On July 7-8, 2012 we did just that and more in another experience-rich excursion which brought five people and one incredible (some might say mighty!) dog together to finish one leg of the quest.
Blame it on the Bacon
A Banker, Lawyer, Accountant, Author, Blind Guy and a Guide Dog walk onto a mountain adventure and the punch lines await!
Before the full group rendezvous, a car was placed several miles away where we expected to return in two days if all went well. We started just a bit after our intended 7:00 a.m. time. Our starting point was from the slightly further, newer trailhead parking lot rather than the cog railway shortcut used last time. The last call of bacon may have delayed the start, but our small group would need all that energy.

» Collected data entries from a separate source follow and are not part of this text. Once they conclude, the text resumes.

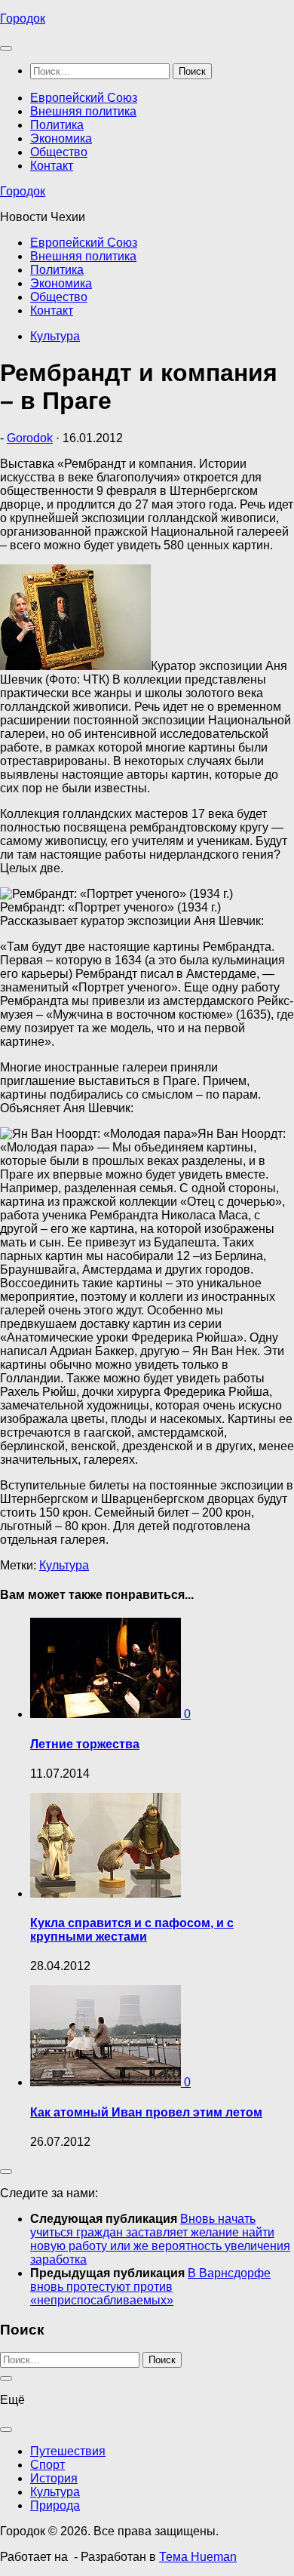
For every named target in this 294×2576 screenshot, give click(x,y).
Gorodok (30, 438)
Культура (55, 336)
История (54, 2478)
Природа (55, 2505)
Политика (57, 124)
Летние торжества (84, 1744)
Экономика (61, 138)
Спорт (47, 2464)
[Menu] (6, 48)
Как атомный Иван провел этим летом (146, 2112)
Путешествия (68, 2451)
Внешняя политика (83, 111)
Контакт (51, 165)
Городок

A steady pace allowed us to meander through simple stream crossings and the quiet trails we had all to ourselves. The boulders made travel a little slower than memories of prior hikes but within a short time we passed the plaque in memory of Herbert Young who died there in 1928–offering a quick reminder of the many perils of Mt. Washington.
Putting Gem Pool behind us, we began the steep ascent which would leave heat and humidity behind for the duration of the trip. It was there that our cloudy trail allowed the first hikers to pass us as we paused for the Gorge side trail that holds incredibly majestic pools and waterfalls for those taking time to appreciate the side journeys.

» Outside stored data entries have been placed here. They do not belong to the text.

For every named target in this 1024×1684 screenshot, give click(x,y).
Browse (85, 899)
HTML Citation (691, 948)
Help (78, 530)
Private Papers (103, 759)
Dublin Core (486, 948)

Scrambles, Chutes and Ladders
The mile stretch before the hut is likely the most challenging section of the trail. In past hikes my companions and I had lingered here a long time learning how to navigate such terrain. I had nearly forgotten that first ladder, and yet now learning to put my hands on the trail and use them as my eyes has become a favorite part of taking on the challenge of such hikes.
It is here that John Swenson showcased his guiding prowess as he described in a previous report. While Quinn and I can manage this, it is slow and considerably more taxing for both my marvelous guide and myself. As such, our time through the narrow scrambles and across cascades was not nearly as time consuming. It still required considerable effort and was probably our weariest section of trail. Likely we should have grabbed a more solid food break, but the siren song of the hut for lunch urged us to push a bit too long.
Lake of the Clouds
It was five hours to the hut and food was a delightful recharge. Packs were dropped and weather reports checked as the ominous cloud banks gave considerable concern. To the summit and back would be 3 completely exposed miles on the rocky ridge entirely above tree line. Lightning with our generally slower speeds would be a risk not worth taking. It was nearly 1:00 p.m. and in order to be at the hut again for the evening meal essential for the rest of our work, we set a turnaround time of 3:30 p.m. for our attempt. The hut provides a direct summit report that suggested we had an afternoon window with low probability if we set out immediately. With nonessential gear left on our bunks (we were staying the night at the hut), lighter packs led to quicker steps and much hope.
Nearly half way through the process, the blackness into which we were about to walk suggested a turnaround, but for only a few moments before it began to lighten in the fickle weather patterns for which the region is famous. Tracy took a round of guiding to help increase our speed and passed the job to John for the steepness of the final ascent. We reached the summit in 1.5 hours, although the promised visibility of 100 feet was apparently only partially true. Glimpses of views opened occasionally as the 45 mph winds were as steady as the 45 degree temperatures which felt cooler given the wind.
We had achieved the first part of our goal well within the time window necessary. Most of the group had not even felt a single raindrop! The summit buildings allowed for water recharge, a break from the wind, and a short rest as we celebrated the experience thus far and prepared for the final phase of the first day.
Climbing down over steeper rock steps is definitely much slower with a Guide Dog, so we put Quinn’s harness in my pack and he was free to roam with us as John led me. Almost immediately the weather took a major shift and incredible views began to open routinely through the cloud cover. While our entire journey up was within the clouds, the descent unfurled views of the hut and often the vast expanses of the southern presidential range and beyond. With the Alpine Lakes beside the hut in view constantly we had our destination in sight and realized our likely success becoming reality. Conversation was lively to describe and appreciate the views as well as planning for the dinner and celebration ahead that night. The promise of clear and sunny skies for our hike out on Sunday seemed more real as we saw the world from more than a mile high opening in a vast expanse of beauty!